To me, the heart of the problem is the sturcture/culture of executive and corporate leadership in every sector of our economy. The true problem with the Keynesian mentality and non-existent regulations are the elite crowd running the big corporations and sitting on the boards. The problem lies in the fact that all boards are insured and indemnified from poor decision making and poor performance, so these numb nuts can't be held accountable for justifying ludicrous payouts/contracts. This then transcends throughout the ranks of these large corporations.

There is no accountability.

If you make a poor decision that effects thousands of peoples livelihoods you should be directly held accountable for those actions.

Open up the boards to the shareholders, accountability will be enforced, salaries will diminish, and risky decisions will be eliminated.

You're right that shareholder access to the BOD slate is key. The problem has been drafting effective access rules that prevent overly disruptive shareholder initiatives. The Bush administration proposed a regulation that would empower shareholders to nominate directors (a departure from the traditional regime whereby the board nominates directors and shareholders simply vote) but the SEC couldn't muster the votes to make it happen after substantial negative public comment.

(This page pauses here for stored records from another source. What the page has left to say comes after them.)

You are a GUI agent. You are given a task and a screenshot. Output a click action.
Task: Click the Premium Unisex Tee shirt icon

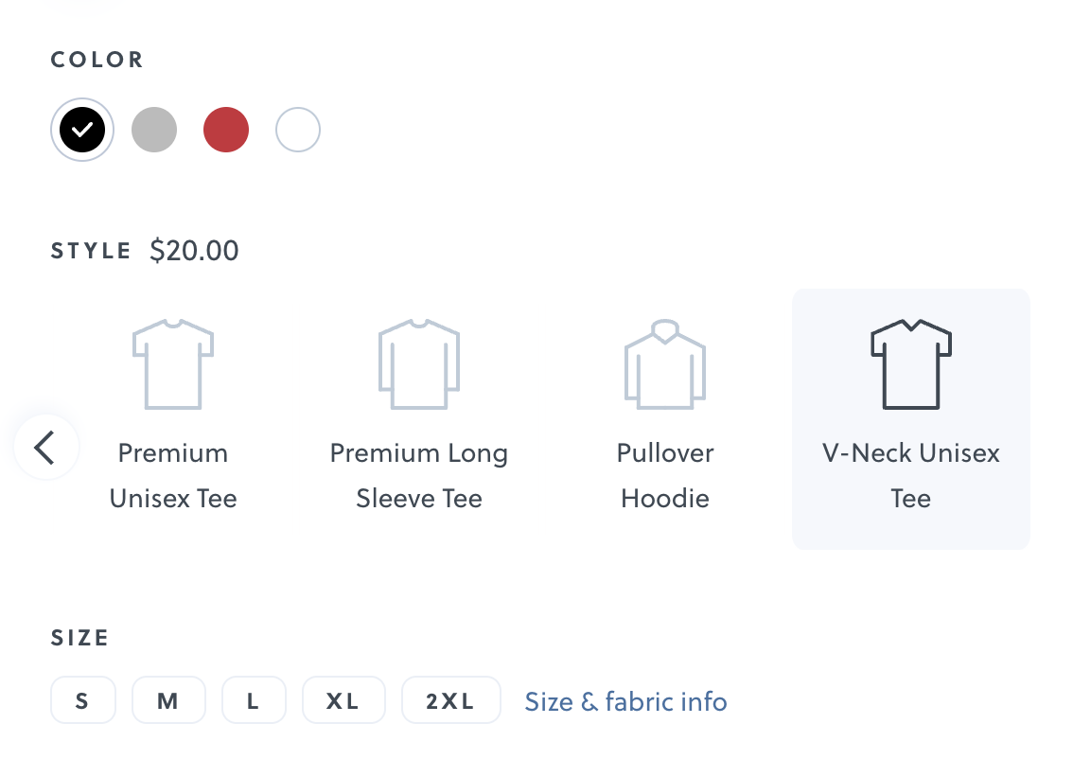pos(173,364)
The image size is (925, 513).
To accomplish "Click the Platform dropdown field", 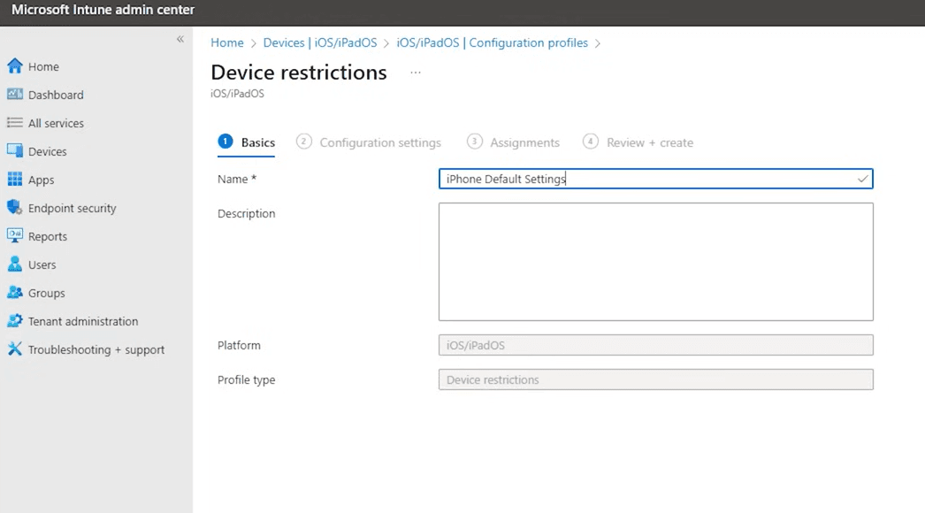I will [655, 345].
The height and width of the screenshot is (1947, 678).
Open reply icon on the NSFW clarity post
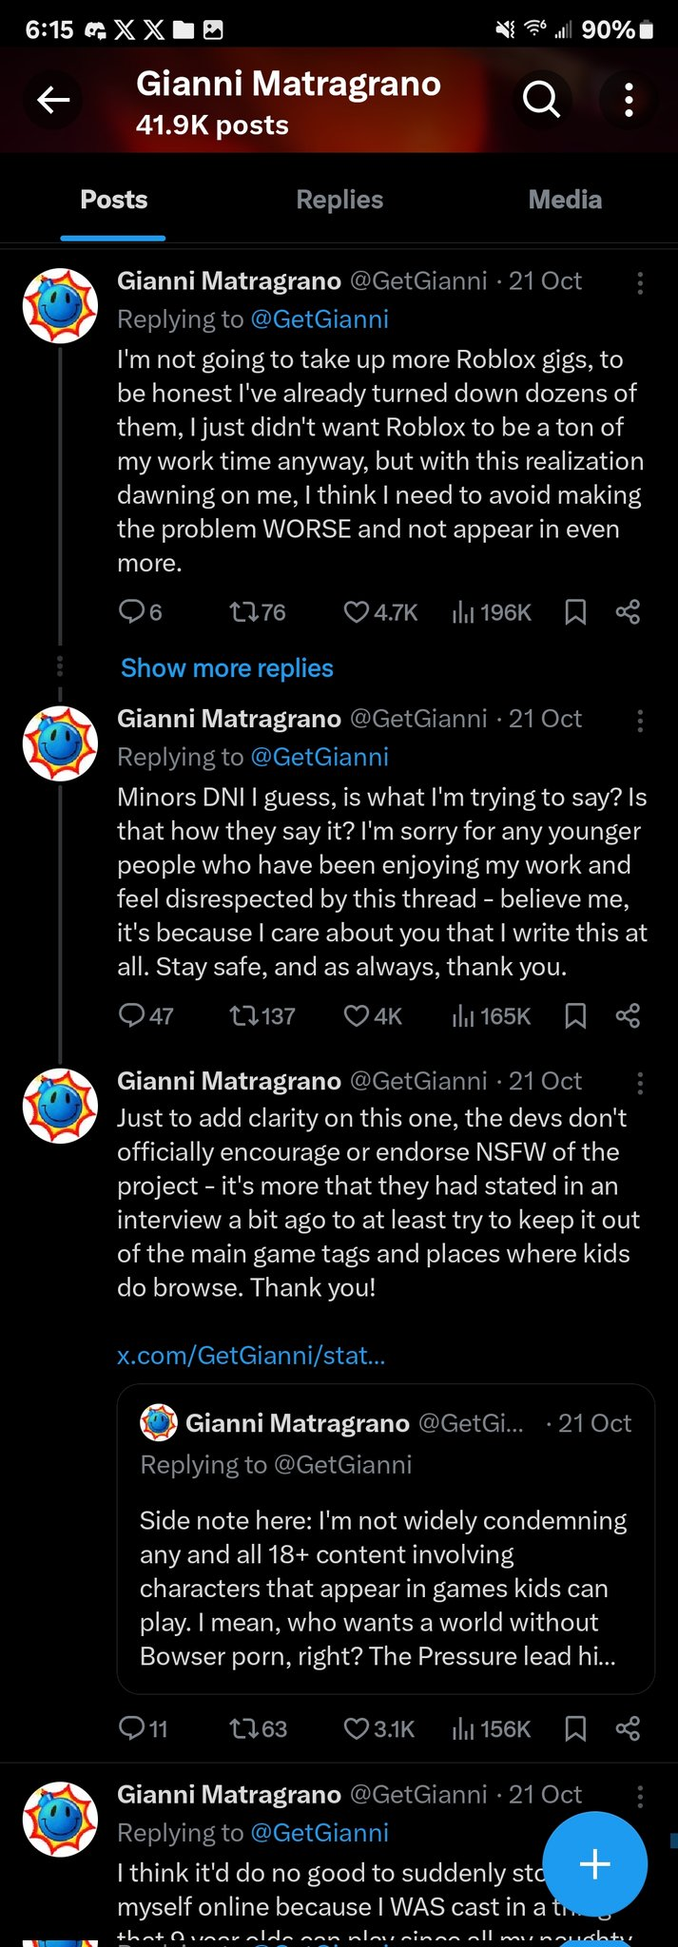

Attached is a link to, in my opinion, a workable shareholder access regime (if anyone's interested). It's the first article in the issue. http://www.sodali.com/pdf/media/200807.pdf

I disagree that there is a lack of accountability throughout management, but at the BOD level (where I believe most of the breakdown have taken place over the last 10 years), a limited shareholder access regime would go a long way toward fixing that. I also disagree that any moral hazard created by O&D Insurance has caused excessive risk-taking. Ample judicial precedent grants enormous discretion to officer and director "business judgment."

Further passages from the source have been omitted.